Changes to flexible working regime – what employers need to know

Changes to flexible working regime – what employers need to know


On 20 July 2023 the Employment Relations (Flexible Working) Bill 2023 received Royal Assent and is currently expected to come into force in Summer 2024, though a precise date has not yet been confirmed by the government. 

Despite campaigning from industry groups and recommendations from the government’s own Flexible Working Taskforce to make flexible working the default position for workers back in May 2021, the new Act does not make flexible working a “day 1” right, and the eligibility requirements remain the same. The government has indicated, however, that it will create this “day 1” employment right through secondary legislation, though no such legislation has yet emerged, and this is not an issue covered by the Act. 

What’s changing?

The Act will amend the Employment Rights Act 1996 to make procedural changes to how employees and employers make and review flexible working requests. The key changes to these processes are as follows:

  • Employees will now be able to make two flexible working requests in any 12-month period (rather than just one). 
  • Requests have to be dealt with by employers within 2 months of receipt of a request if no extension is agreed (rather than within 3 months).
  • Employers are not able to refuse a request until they have ‘consulted’ with the employee (although the legislation does not clarify what ‘consultation’ needs to include or specify a minimum standard for consultation).
  • Employees will no longer have to explain in their application what effect the employee thinks agreeing to the request would have on the business, and how any such effect might be dealt with.

What’s not changing?

Certain parts of the flexible working regime haven’t changed, including:

  • A flexible working request can be lawfully refused by an employer on one or more of the eight statutory grounds, which remain the same (and include “the burden of additional costs” and “an inability to reorganise work amongst existing staff”). 
  • Employees cannot challenge a refusal based on one of the eight grounds, and there remains to be no legal right to appeal an employer’s decision (though the current ACAS Code of Practice from 2014 says that it is good practice to consider any appeal).

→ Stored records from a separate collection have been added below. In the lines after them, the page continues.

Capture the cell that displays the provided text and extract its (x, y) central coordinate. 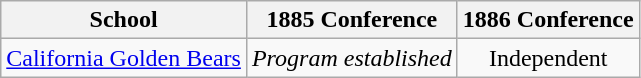
Program established (352, 58)
1886 Conference (548, 20)
California Golden Bears (124, 58)
Independent (548, 58)
1885 Conference (352, 20)
School (124, 20)
Search for the cell housing the specified text and yield its (x, y) center coordinate. 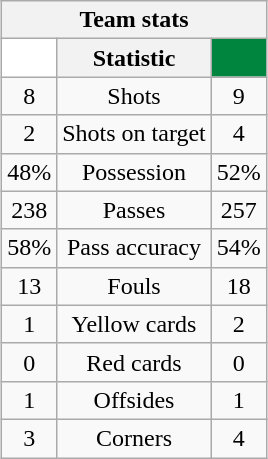
9 (238, 96)
257 (238, 210)
Yellow cards (134, 324)
Team stats (134, 20)
Corners (134, 438)
Offsides (134, 400)
18 (238, 286)
Shots on target (134, 134)
Possession (134, 172)
Passes (134, 210)
238 (30, 210)
Pass accuracy (134, 248)
52% (238, 172)
Shots (134, 96)
54% (238, 248)
58% (30, 248)
48% (30, 172)
8 (30, 96)
13 (30, 286)
Statistic (134, 58)
Red cards (134, 362)
Fouls (134, 286)
3 (30, 438)
Scan for the cell matching the given text and deliver its [x, y] coordinate at center. 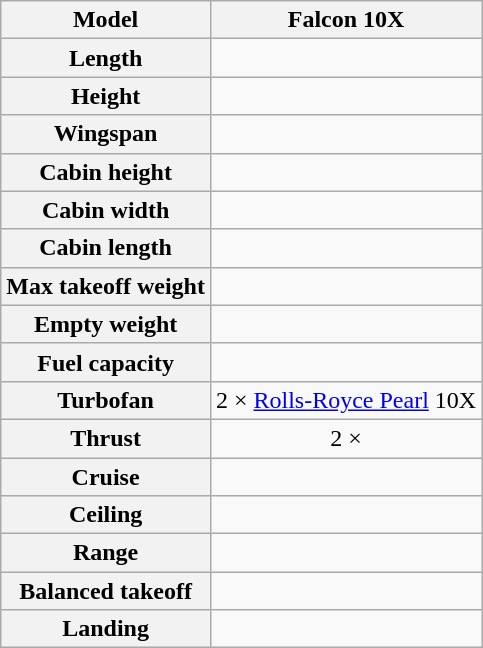
Balanced takeoff [106, 591]
Falcon 10X [346, 20]
2 × Rolls-Royce Pearl 10X [346, 400]
Fuel capacity [106, 362]
Cabin width [106, 210]
Cabin height [106, 172]
Empty weight [106, 324]
Range [106, 553]
Thrust [106, 438]
Cabin length [106, 248]
Max takeoff weight [106, 286]
Wingspan [106, 134]
Turbofan [106, 400]
Height [106, 96]
2 × [346, 438]
Cruise [106, 477]
Ceiling [106, 515]
Model [106, 20]
Length [106, 58]
Landing [106, 629]
For the text-containing cell, return its midpoint in (x, y) coordinate format. 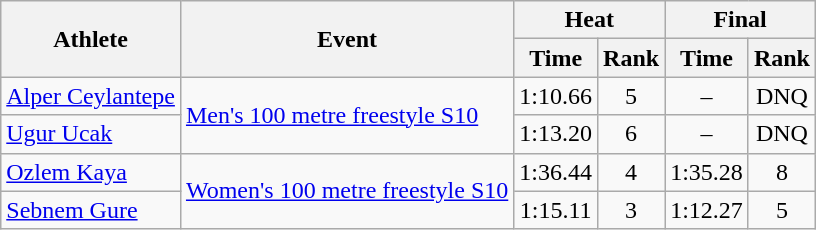
Men's 100 metre freestyle S10 (346, 115)
Ugur Ucak (91, 134)
1:13.20 (556, 134)
Sebnem Gure (91, 210)
Women's 100 metre freestyle S10 (346, 191)
Heat (590, 20)
1:36.44 (556, 172)
Event (346, 39)
Athlete (91, 39)
1:12.27 (707, 210)
8 (782, 172)
4 (632, 172)
Alper Ceylantepe (91, 96)
1:15.11 (556, 210)
6 (632, 134)
3 (632, 210)
Final (740, 20)
1:35.28 (707, 172)
1:10.66 (556, 96)
Ozlem Kaya (91, 172)
Search for the cell housing the specified text and yield its [x, y] center coordinate. 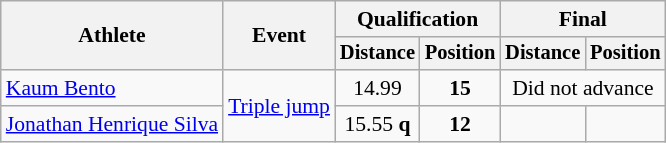
Event [279, 36]
Athlete [112, 36]
Kaum Bento [112, 88]
15.55 q [378, 124]
Final [582, 19]
14.99 [378, 88]
Qualification [418, 19]
Did not advance [582, 88]
Triple jump [279, 106]
12 [460, 124]
15 [460, 88]
Jonathan Henrique Silva [112, 124]
From the cell containing the given text, extract its center point as (x, y) coordinate. 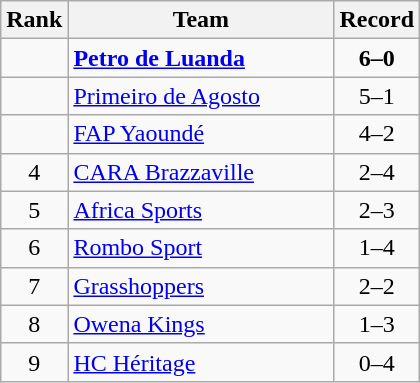
Grasshoppers (201, 286)
Owena Kings (201, 324)
6 (34, 248)
9 (34, 362)
Africa Sports (201, 210)
0–4 (377, 362)
5–1 (377, 96)
2–4 (377, 172)
FAP Yaoundé (201, 134)
1–4 (377, 248)
6–0 (377, 58)
Petro de Luanda (201, 58)
CARA Brazzaville (201, 172)
Team (201, 20)
2–2 (377, 286)
2–3 (377, 210)
5 (34, 210)
Primeiro de Agosto (201, 96)
8 (34, 324)
4–2 (377, 134)
Rombo Sport (201, 248)
Rank (34, 20)
Record (377, 20)
7 (34, 286)
4 (34, 172)
HC Héritage (201, 362)
1–3 (377, 324)
Search for the cell housing the specified text and yield its [x, y] center coordinate. 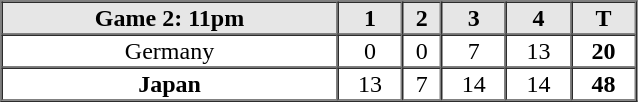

ACAS / Department for Business and Trade Consultations 

ACAS will be updating its 2014 Code of Practice on handling requests for flexible working in light of the new legislation and has opened a consultation on these changes (closing 6 September 2023). The draft Code of Practice can be found here.

The Department for Business and Trade has also launched a consultation on the approach being taken to non-statutory flexible working requests (i.e. those who submit requests without the 26 weeks’ qualifying service). Whilst we do not expect this to lead to any legal changes, there may be some useful take aways for employers to consider building into their flexible working policies should there be an interim period between the Act coming into force and the government issuing secondary legislation to make flexible working a day 1 right. 

The COVID-19 pandemic marked a change in how many of us work, and it’s clear that the ability to work flexibly continues to be an important consideration for employees in the workplace. The recent changes, although not groundbreaking – are indicative of this shift in attitude, that work arrangements should be more flexible and that there should be an ongoing dialogue between employers and employees about the issue. 

For now, there is no need for employers to take any immediate action, given the Act is not due to come into force for a year or so. However, it is a good time to review any flexible working policies and practices to ensure compliance of these with the Act and new ACAS guidance, and also to consider the general, cultural approach to flexible working within your organisation in light of these changes.